Document text
It applies to health care in other settings, such as prisons. When I surveyed state prison agencies about whether they offer medications for opioid addiction, for example, only Rhode Island—just one state—reported offering the three medications (buprenorphine, methadone, and naltrexone). That remains true to this day, although some states are now experimenting more with the idea.

It applies to health insurers, who often resist paying for addiction treatment. In Virginia, addiction treatment programs were notoriously underpaid by Medicaid, which covers low-income people, until recent reforms to the program boosted reimbursement rates—leading to both an increase in the number of people getting treated and a drop in ER visits for opioid use disorder, suggesting that there was a sizable population of underserved and undertreated people before.

In Illinois, I also talked to one patient, Mandy, who struggled to get her private health insurer to pay for her buprenorphine prescription. As a result, Mandy had to shell out more than $200 a month out of pocket—until, after a lengthy appeals process, Blue Cross and Blue Shield of Illinois finally agreed to pay up.

Prompt A
According to the text on addiction treatment, which state prison agency reported offering all three medications for opioid addiction?
Prompt B
Carry on the text about addiction treatment from the point where it stops.

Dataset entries
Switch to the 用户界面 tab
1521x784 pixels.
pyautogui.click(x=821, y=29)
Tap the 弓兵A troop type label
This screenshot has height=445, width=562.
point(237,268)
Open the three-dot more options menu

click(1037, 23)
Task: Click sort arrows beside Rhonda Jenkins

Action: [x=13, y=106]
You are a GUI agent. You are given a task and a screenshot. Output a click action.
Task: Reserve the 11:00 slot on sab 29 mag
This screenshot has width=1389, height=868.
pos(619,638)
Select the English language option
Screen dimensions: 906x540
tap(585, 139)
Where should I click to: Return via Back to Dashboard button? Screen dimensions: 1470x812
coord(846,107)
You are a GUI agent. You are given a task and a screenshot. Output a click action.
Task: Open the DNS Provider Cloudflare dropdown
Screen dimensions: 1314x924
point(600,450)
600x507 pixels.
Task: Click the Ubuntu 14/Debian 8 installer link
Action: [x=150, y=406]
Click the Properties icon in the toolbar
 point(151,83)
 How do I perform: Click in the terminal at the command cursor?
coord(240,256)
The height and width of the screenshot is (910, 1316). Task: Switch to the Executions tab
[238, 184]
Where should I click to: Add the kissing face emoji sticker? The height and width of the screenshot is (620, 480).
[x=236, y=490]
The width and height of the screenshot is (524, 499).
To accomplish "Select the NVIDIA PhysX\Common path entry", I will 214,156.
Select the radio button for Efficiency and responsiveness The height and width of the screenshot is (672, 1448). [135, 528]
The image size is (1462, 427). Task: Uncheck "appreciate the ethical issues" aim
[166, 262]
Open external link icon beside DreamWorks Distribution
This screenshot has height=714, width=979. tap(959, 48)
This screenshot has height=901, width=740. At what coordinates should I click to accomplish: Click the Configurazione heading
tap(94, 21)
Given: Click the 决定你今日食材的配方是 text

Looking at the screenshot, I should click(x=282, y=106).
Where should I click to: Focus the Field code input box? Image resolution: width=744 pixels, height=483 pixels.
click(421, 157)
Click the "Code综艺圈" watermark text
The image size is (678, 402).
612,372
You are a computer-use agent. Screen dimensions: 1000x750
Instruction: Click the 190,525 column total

Answer box A
Rhode Island

Answer box B
There are, of course, problems with insurance companies refusing to pay for what they’re supposed to all the time, even outside the addiction space. But with addiction treatment, the problem is particularly bad, as demonstrated by the fact that these issues still surface time and time again even after the federal government and states passed laws effectively requiring insurers to cover addiction treatment.

At the core of each of these examples is the same problem: The health care system often isn’t doing even the bare minimum for addiction treatment, because we haven’t expected it to do anything about this issue—thanks to stigma and misconceptions—for as long as it has existed.

Once that expectation really changes, America will start to see notable progress in solving its opioid crisis. (Indeed, some of the states that saw declines in drug overdose deaths in 2017, like Vermont, Rhode Island, and Massachusetts, moved in this direction.) It’s not going to be easy; policymaking is still hard, health care systems are complex, and how it all works on the ground can get messy.

But it’s ultimately all rooted in a simple concept: approaching addiction treatment like any other form of health care.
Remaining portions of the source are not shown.